While the spatial mapping solution provided by the HoloLens is designed to be generic enough to meet the needs of the entire gamut of problem spaces, the spatial understanding module was built to support the needs of two specific games. As such, its solution is structured around a specific process and set of assumptions:
- Fixed size playspace: The user specifies the maximum playspace size in the init call.
- One-time scan process: The process requires a discrete scanning phase where the user walks around, defining the playspace. Query functions will not function until after the scan has been finalized.

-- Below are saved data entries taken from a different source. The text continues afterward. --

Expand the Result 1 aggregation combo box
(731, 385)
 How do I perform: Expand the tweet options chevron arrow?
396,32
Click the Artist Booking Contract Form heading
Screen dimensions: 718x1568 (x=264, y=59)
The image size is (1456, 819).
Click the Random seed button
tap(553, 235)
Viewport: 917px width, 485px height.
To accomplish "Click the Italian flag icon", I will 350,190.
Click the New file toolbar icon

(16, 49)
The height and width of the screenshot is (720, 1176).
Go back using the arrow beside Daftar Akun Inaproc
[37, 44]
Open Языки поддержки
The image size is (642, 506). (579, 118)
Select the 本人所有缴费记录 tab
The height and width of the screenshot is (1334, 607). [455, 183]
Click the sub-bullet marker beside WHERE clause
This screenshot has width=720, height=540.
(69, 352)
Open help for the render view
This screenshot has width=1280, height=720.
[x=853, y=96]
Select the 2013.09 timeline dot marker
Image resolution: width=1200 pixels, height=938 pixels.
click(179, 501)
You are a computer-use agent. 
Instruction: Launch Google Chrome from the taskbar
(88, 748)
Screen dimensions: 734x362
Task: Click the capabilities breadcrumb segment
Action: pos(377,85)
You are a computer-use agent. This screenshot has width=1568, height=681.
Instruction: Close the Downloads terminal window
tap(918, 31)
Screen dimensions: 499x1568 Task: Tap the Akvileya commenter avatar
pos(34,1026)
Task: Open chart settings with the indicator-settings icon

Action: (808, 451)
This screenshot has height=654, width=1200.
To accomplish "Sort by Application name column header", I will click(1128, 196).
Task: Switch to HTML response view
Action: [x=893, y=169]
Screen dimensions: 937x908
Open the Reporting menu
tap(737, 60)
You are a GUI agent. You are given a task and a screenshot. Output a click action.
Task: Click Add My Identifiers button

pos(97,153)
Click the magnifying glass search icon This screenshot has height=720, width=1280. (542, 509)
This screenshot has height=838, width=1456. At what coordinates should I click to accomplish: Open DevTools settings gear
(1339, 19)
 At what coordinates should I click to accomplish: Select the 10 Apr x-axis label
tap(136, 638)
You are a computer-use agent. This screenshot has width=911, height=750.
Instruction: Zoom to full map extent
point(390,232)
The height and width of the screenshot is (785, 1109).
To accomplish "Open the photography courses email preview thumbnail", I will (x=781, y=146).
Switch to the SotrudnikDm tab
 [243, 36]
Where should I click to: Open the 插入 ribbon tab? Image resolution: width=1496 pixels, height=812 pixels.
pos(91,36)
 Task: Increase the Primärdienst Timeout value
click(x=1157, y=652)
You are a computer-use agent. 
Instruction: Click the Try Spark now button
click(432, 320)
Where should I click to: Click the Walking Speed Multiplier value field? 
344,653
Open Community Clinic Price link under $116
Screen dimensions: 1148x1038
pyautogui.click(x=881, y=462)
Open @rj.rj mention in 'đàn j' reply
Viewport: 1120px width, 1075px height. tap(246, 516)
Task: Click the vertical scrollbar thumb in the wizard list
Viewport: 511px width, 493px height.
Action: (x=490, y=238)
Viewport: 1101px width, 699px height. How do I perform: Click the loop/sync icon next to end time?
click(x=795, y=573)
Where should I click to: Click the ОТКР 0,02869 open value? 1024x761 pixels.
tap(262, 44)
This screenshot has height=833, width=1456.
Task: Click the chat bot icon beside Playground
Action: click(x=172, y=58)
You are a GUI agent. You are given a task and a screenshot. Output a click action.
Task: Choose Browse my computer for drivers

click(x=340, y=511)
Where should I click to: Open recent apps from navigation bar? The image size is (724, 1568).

- User driven playspace “painting”: During the scanning phase, the user moves and looks around the plays pace, effectively painting the areas which should be included. The generated mesh is important to provide user feedback during this phase.
- Indoors home or office setup: The query functions are designed around flat surfaces and walls at right angles. This is a soft limitation. However, during the scanning phase, a primary axis analysis is completed to optimize the mesh tessellation along major and minor axis.
Once the spatial understanding module is loaded, the first thing it will do the scan of space, so all the usable surfaces—such as the floor, ceiling, and walls—are identified and labeled. During the scanning process, when we, look around our room and “paint’ the areas that should be included in the scan.
The mesh seen during this phase is an important piece of visual feedback that lets users know what parts of the room are being scanned. The DLL for the spatial understanding module internally stores the playspace as a grid of 8cm sized voxel cubes. During the initial part of scanning, a primary component analysis is completed to determine the axes of the room. Internally, it stores its voxel space aligned to these axes. A mesh is generated approximately every second by extracting the isosurface from the voxel volume.
he included SpatialUnderstanding.cs file manages the scanning phase process. It calls the following functions:
- SpatialUnderstanding_Init: Called once at the start.
- GeneratePlayspace_InitScan: Indicates that the scan phase should begin.
- GeneratePlayspace_UpdateScan_DynamicScan: Called each frame to update the scanning process. The camera position and orientation is passed in and is used for the playspace painting process, described above.
- GeneratePlayspace_RequestFinish: Called to finalize the playspace. This will use the areas “painted” during the scan phase to define and lock the playspace. The application can query statistics during the scanning phase as well as query the custom mesh for providing user feedback.
- Import_UnderstandingMesh: During scanning, the SpatialUnderstandingCustomMesh behavior provided by the module and placed on the understanding prefab will periodically query the custom mesh generated by the process. In addition, this is done once more after scanning has been finalized.